To further characterize the expression of miR-27a-3p in lung myofibroblasts, we compared the levels of miR-27a-3p in fibroblasts isolated from lungs of control normal mice and mice with experimental pulmonary fibrosis. As shown in Figure 1H, the expression of miR-27a-3p was significantly increased in lung fibroblasts from fibrotic lungs compared with that from normal mouse lungs. To investigate if miR-27a-3p was also up-regulated in pulmonary fibroblasts from other types of lung injuries, we examined its expression in fibroblasts from lungs of LPS-treated mice and found that miR-27a-3p levels were increased in these cells (see Figure E1A in the online supplement). The higher expression of miR-27a-3p in lung fibroblasts of LPS-treated mice was unlikely caused by LPS-activated signaling events in these cells, because LPS did not stimulate miR-27a-3p expression in lung fibroblasts (Figure E1B). Taken together, these data suggest that miR-27a-3p induction in fibroblasts from bleomycin- and LPS-exposed lungs most likely results from activation of common pathways in response to bleomycin and LPS treatments, such as up-regulation of TGF-β1 signaling events (32, 33).

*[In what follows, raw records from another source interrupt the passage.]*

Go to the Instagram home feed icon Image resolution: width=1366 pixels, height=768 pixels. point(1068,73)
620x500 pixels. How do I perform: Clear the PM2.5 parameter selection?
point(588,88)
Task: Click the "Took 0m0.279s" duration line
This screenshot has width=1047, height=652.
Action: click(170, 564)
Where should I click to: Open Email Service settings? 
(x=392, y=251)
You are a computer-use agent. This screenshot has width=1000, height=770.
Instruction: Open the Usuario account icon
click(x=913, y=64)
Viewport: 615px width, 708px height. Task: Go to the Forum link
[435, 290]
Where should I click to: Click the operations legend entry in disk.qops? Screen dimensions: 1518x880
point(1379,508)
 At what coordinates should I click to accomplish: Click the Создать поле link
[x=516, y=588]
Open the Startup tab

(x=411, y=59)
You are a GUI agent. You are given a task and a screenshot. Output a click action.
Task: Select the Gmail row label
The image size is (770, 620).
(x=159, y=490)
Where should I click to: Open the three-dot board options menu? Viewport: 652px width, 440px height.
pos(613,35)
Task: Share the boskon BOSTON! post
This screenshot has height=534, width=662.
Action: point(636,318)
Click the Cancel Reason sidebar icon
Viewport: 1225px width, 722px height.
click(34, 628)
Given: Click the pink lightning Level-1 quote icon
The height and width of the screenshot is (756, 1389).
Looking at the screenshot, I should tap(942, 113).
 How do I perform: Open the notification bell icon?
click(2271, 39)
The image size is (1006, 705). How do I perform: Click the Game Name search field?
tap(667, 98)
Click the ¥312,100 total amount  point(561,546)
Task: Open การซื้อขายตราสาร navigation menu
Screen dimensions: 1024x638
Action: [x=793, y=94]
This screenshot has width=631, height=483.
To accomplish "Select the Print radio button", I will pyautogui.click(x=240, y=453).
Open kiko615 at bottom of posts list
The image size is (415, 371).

Next, we assessed miR-27a-3p levels in lung fibroblasts from patients with IPF and normal control subjects. As shown in Figure 1I, miR-27a-3p displayed reduced expression in IPF myofibroblasts compared with normal control subjects. Furthermore, TGF-β1–induced miR-27a-3p in IPF myofibroblasts was less than that in normal lung fibroblasts (Figure 1J). These data suggest that the negative-feedback mechanism that suppresses overreactive fibrogenesis in normal lungs is defective in the lungs of patients with IPF.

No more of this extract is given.